### Your goal
One range is to be output from the listing below, exactly as written: the line with "Instruction: Click the Dai un feedback link" to the line with "Click the Save icon", both kept.

### Supplied entries
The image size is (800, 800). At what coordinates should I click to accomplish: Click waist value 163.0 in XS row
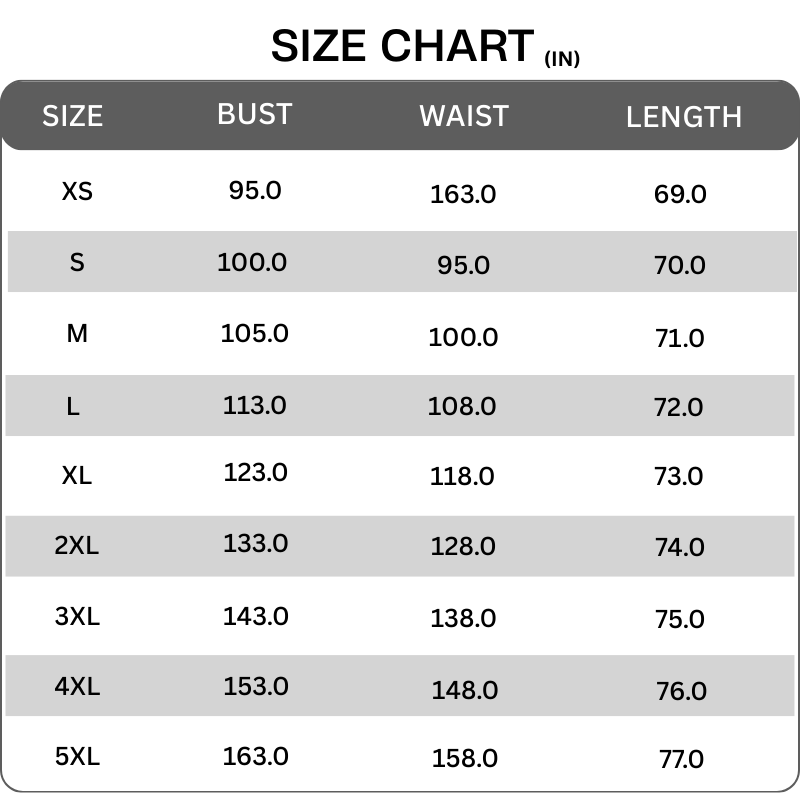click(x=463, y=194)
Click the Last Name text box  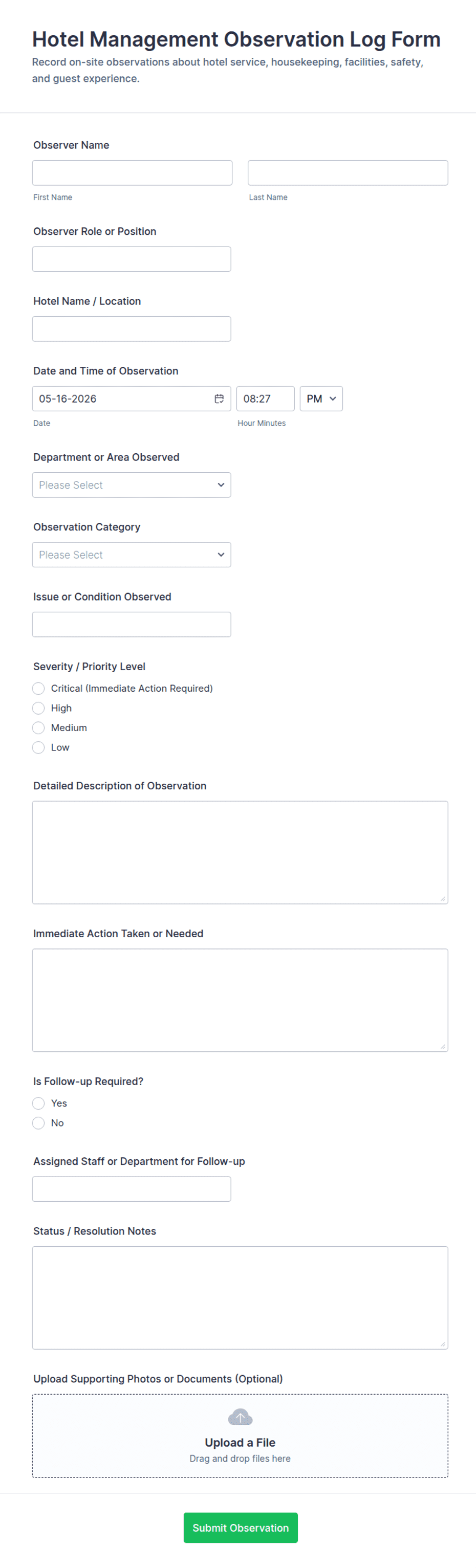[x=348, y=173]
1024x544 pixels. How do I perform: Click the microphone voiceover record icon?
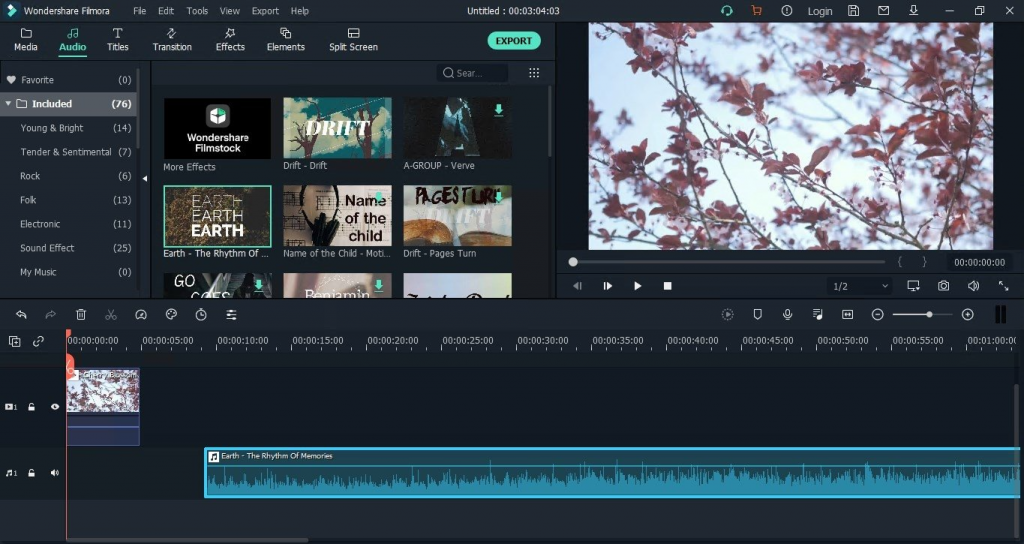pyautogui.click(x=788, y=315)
==
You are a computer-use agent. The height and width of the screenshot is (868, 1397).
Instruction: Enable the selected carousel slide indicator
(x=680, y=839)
--
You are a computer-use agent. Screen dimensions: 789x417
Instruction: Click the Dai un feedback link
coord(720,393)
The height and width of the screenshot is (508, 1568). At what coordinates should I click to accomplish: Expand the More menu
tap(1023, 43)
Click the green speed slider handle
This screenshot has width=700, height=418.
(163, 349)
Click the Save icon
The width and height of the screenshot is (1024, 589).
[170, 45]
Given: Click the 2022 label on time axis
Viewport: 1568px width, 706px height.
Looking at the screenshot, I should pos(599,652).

### Result of this task
Instruction: Click the Dai un feedback link
coord(720,393)
The height and width of the screenshot is (508, 1568). At what coordinates should I click to accomplish: Expand the More menu
tap(1023, 43)
Click the green speed slider handle
This screenshot has width=700, height=418.
(163, 349)
Click the Save icon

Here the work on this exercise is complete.